Scientific classification
- Kingdom: Animalia
- Phylum: Chordata
- Class: Amphibia
- Order: Anura
- Family: Pelodryadidae
- Genus: Chlorohyla
- Species: C. gracilenta
- Binomial name: Chlorohyla gracilenta (Peters, 1869)

= Dainty green tree frog =

- Genus: Chlorohyla
- Species: gracilenta
- Authority: (Peters, 1869)
- Conservation status: LC

Species of amphibian

The dainty green tree frog (Chlorohyla gracilenta), also known as the graceful tree frog, is a species of tree frog in the family Pelodryadidae. It is native to eastern Queensland, and north-eastern New South Wales, Australia and ranges from northern Cape York in Queensland to Gosford in New South Wales, with a small and most likely introduced population in Hornsby Heights in Sydney. It is one of two faunal emblems of the City of Brisbane.

==Description==
The dainty green tree frog is a slender, medium-sized frog, reaching a length of 45 mm. It is a rich green on its dorsal surface, with a yellow ventral surface. It has a coarse, granular skin with bright orange eyes; some specimens have a light blue ring following the circumference of the eye. The posterior of the thigh is purple-brown or maroon and the tympanum is visible. In most specimens, a thin yellow or white line runs from its nostril to its eye, and this distinguishes it from the closely related red-eyed tree frog (C. chloris) and orange-thighed frog (C. xanthomera), which both lack this line. If this feature is lacking, the granularity of the dorsal surface and size (C. gracilenta is smaller) will separate it from both C. chloris and C. xanthomera.

The fingers of C. gracilenta are three-quarters webbed, while the toes are fully webbed.

==Ecology and behaviour==
The dainty green tree frog is commonly found in vegetation emerging from the water in streams and swamps, often in temporary water. It is found in a range of habitats, including rainforest, woodland and forest. It is commonly found near human developments, in gardens or farms and often enters houses looking for insects. Due to its common occurrence on fruit and vegetable farms, particularly bananas, it is commonly transported around Australia with fruits or vegetables, frequently becoming a lost frog. This is common among many frog species, and is of concern due to the much faster rate at which it can spread disease.
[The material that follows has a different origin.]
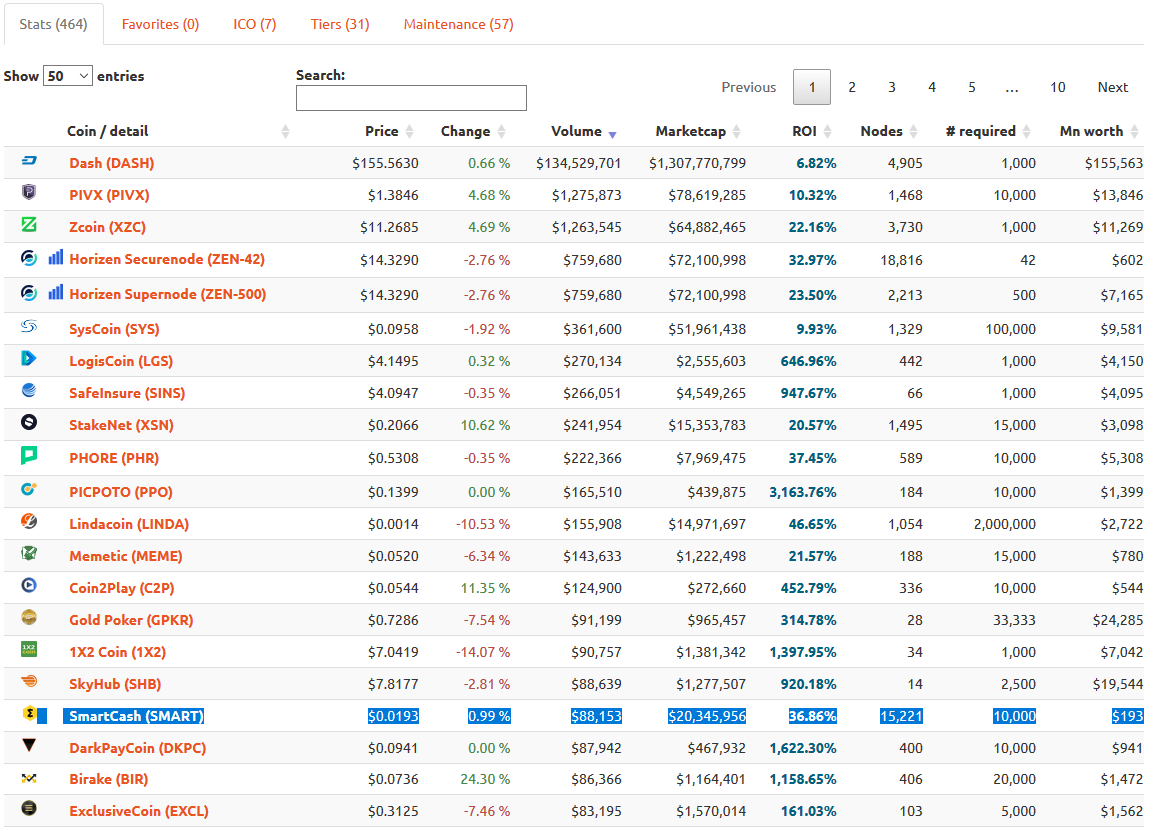1153x828 pixels.
Task: Click the Lindacoin coin logo icon
Action: (x=29, y=521)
This species is usually seen after heavy rain during spring and summer. It breeds in flooded grassland and small ponds. The males will call during summer after rain, and the call is a long "waa" or "wee". Others describe the call as a long, growl-like 'aarrrc' repeated frequently. Males form noisy choruses during summer breeding season." The eggs are laid in a clear jelly lump in water, and are attached to vegetation. Tadpole development takes about 14 weeks. The tadpoles are a dark brown colour, with a clear, yellow tinge on the body wall.

==Captive care==
If kept as a pet in Australia, the appropriate permit is required.